It's hard to believe that just 25 years ago the idea of linking together databases so people could access information easily was limited to research universities and prescient sci-fi writers.
With the advent of the worldwide web and HTML, databases came to the masses in the form of pages. Pages could be made up of images, text, video and even links with web pages linking to other web pages. We no longer needed a librarian to retrieve facts nor the skillset of a researcher to tap into bodies of knowledge.
But with the advent of the broader Internet, information was liberated - and for many businesses and governments that leverage this data, the volume and complexity has spiralled out of control. Almost every business is a publisher and quickly good information was littered with bad information.
Authoritative websites might have excellent data quality – but struggled to organise information in an adequate way. All the progress of unleashing useful information morphed into a calamitous expanse of information of the world being dumped together. The reader continues to work to make sense and find their own way through the chaos.
But what if a search query yielded a link directly to the data itself – versus the page it resided on? With Google's Knowledge Graph, you can ask for population and the answer appears. Google, Facebook with its Open Graph Protocol and the BBC are three organisations that are using linked data to have the computer deliver the exact data to users.
In order to make the machine "smarter" though, there needed to be a way for computers to understand how to find the data on a page within the metadata. This standard is called RDF (Reference Description Framework). As HTML presented a way to structure and relay information to the user, RDF provides information to the computer.

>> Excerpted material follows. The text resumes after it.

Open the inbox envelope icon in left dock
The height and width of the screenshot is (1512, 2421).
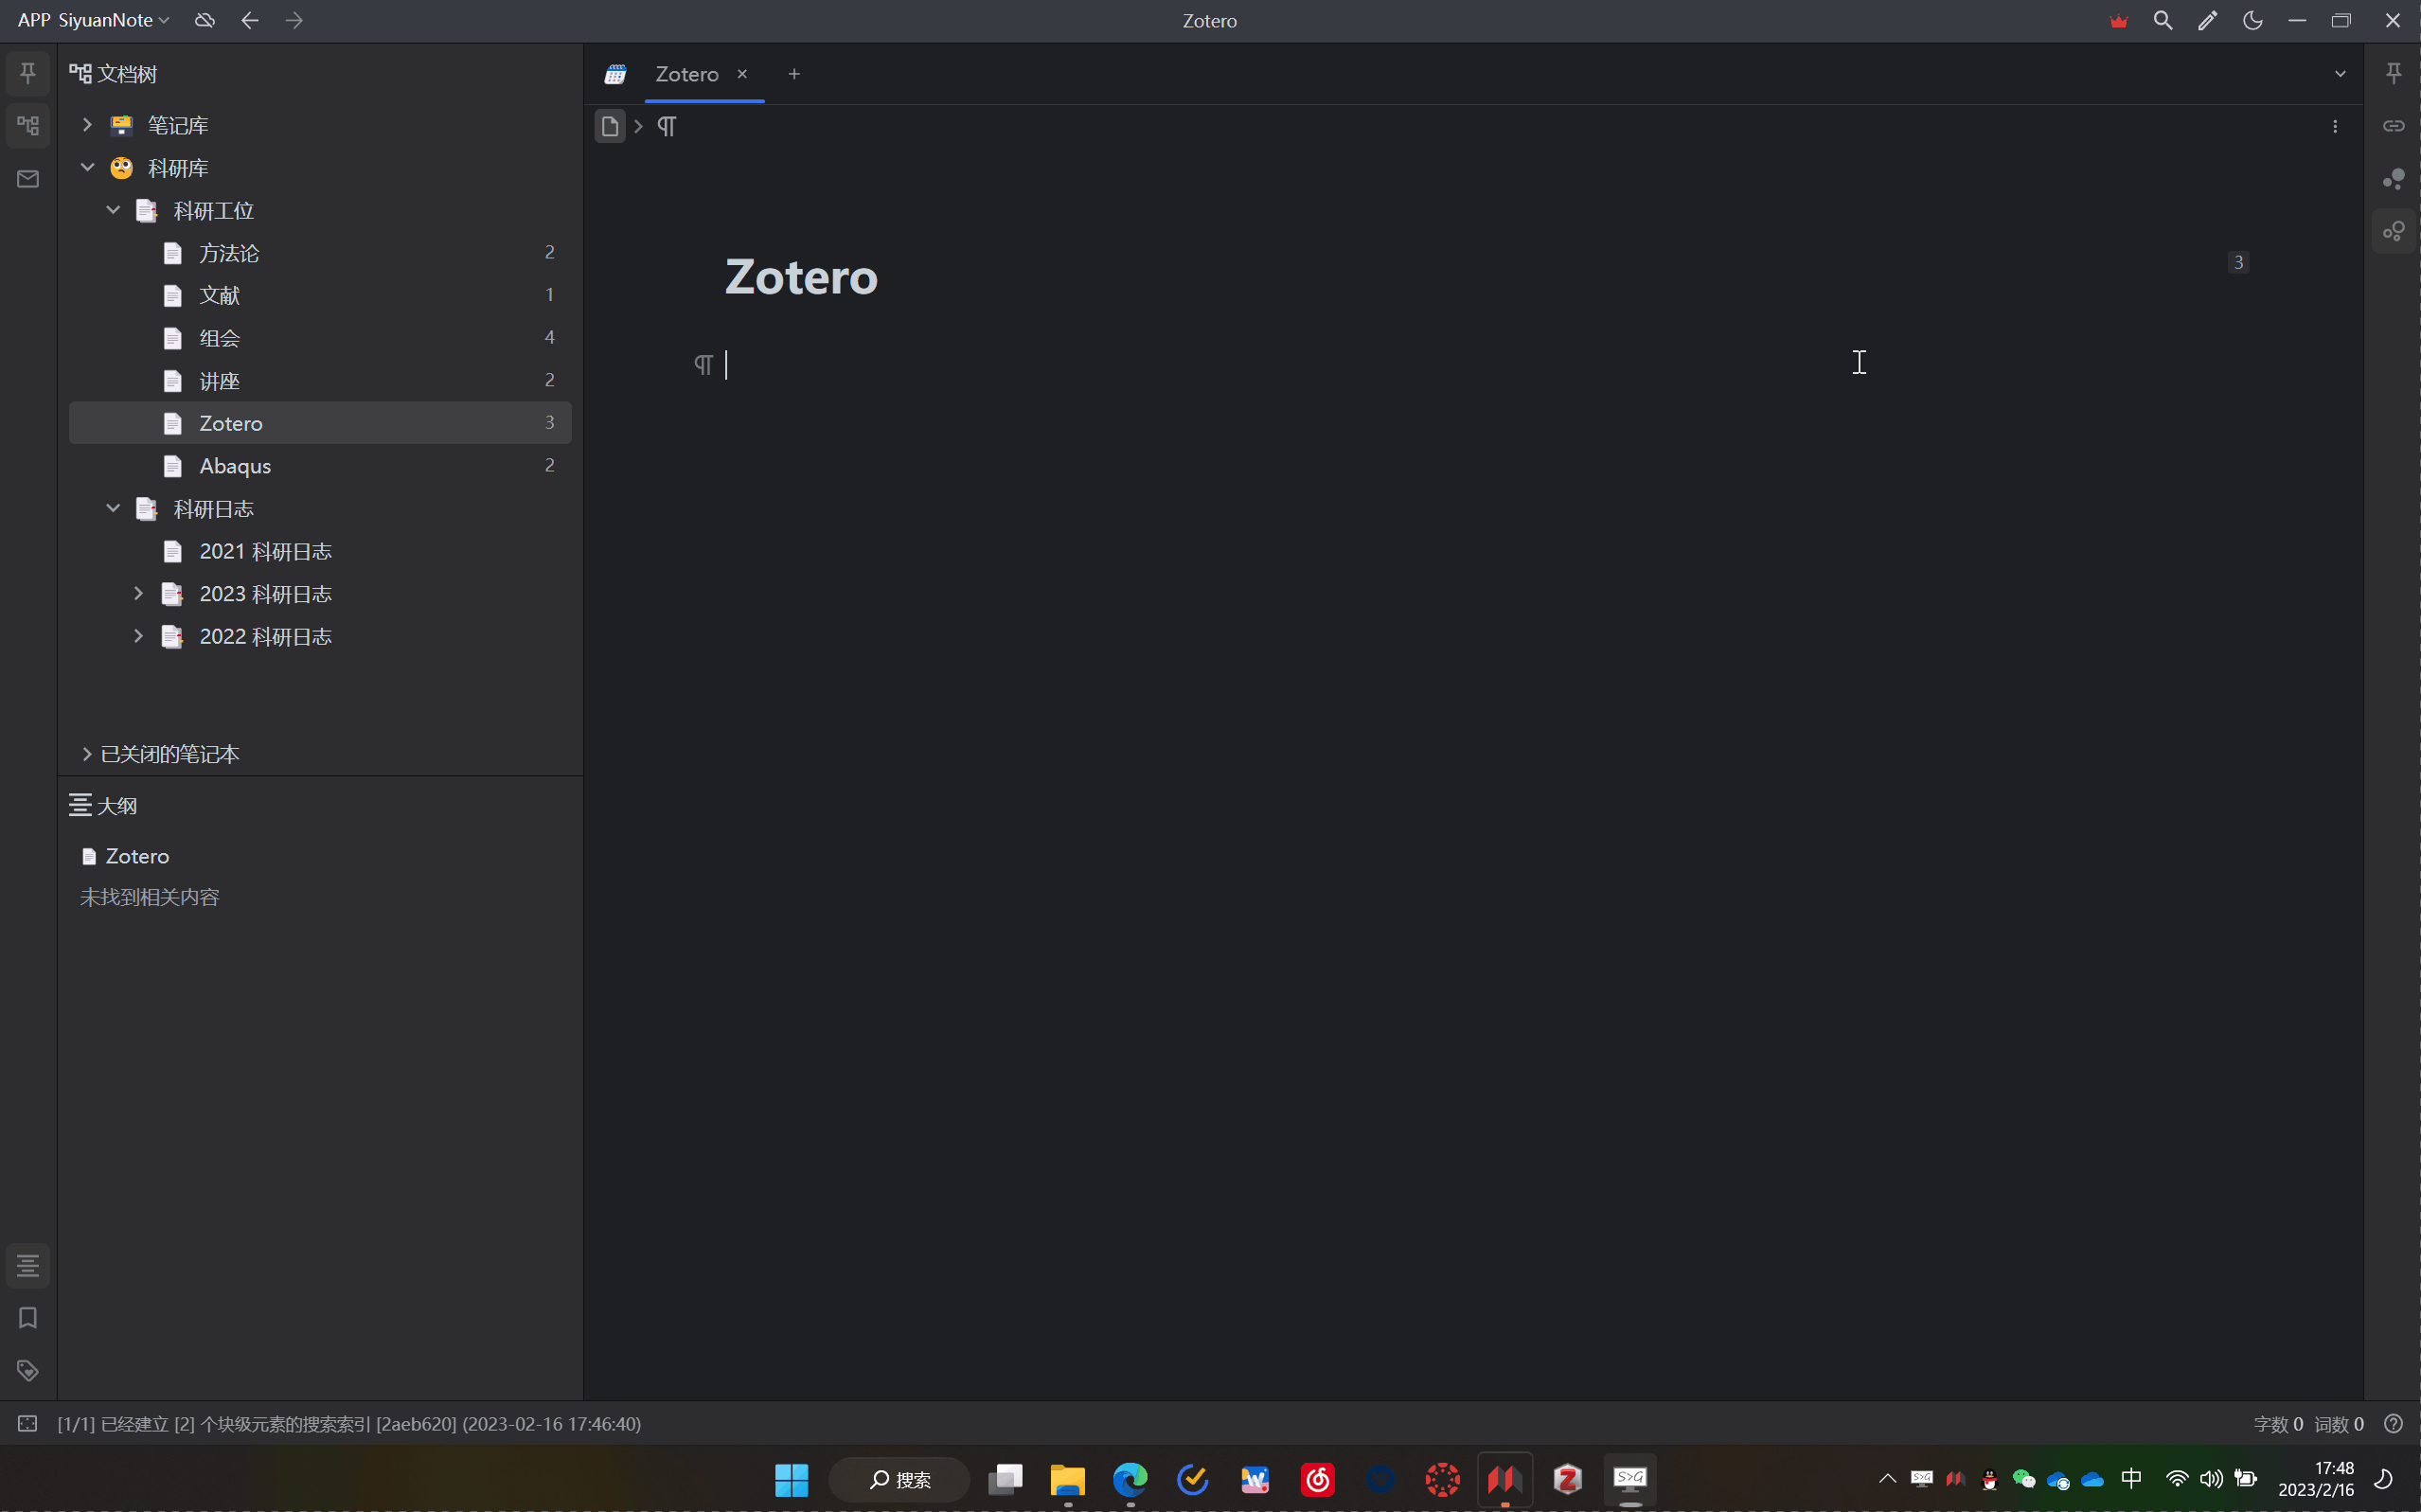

But databases only understand facts. In RDF, a fact is represented as a triple. A triple consists of a subject-object-predicate combination where the subject and the object both being entities - and the predicate describing the relationship. Using this simple model, information from any data source (spreadsheets, databases, XML documents, Web pages, RSS feeds, e-mail...) can be represented in a uniform way. Since all information is referenced via global URIs, any data source can refer to any other. Each triple easily can be combined with other facts and sources to form a web of information that you can assemble and reassemble.
So, if the machine knows that this picture is a map of England it links out to all the other "facts" about England – such as the capital city, its population, type of government, or the currency. Voilà. You have immediately created a logical piece of content made of facts all related to one another. And THIS is very powerful, very dynamic and very valuable.
There is a whole world of triples out there – free triple data sets that have been crowd-sourced or created by authoritative bodies. You can use this data – called public triples or Linked Open Data (LOD)– with your own private triples – if you have them.
The world of triples and linked data was coined as the Semantic Web – about a dozen years go by Tim Berners-Lee and as any good idea – the hype was high but the delivery left a lot to be desired. The Semantic Web was going to add context and intelligence to your data. But the leap from research lab into production was hard. Ironically, semantic linked data on its own lacked organisational context.
Public databases like the Open Government Data Initiative (OGDI) made available a wide body of public data (some in RDF form) but meshing it with internal data had been near impossible, as internal data was either in a relational database or in a document-centric database and triples needed their own triple store. To find the data in each database meant it needed its own index. It still required humans - or a tremendous amount of computing power and data modelling to put all the data together.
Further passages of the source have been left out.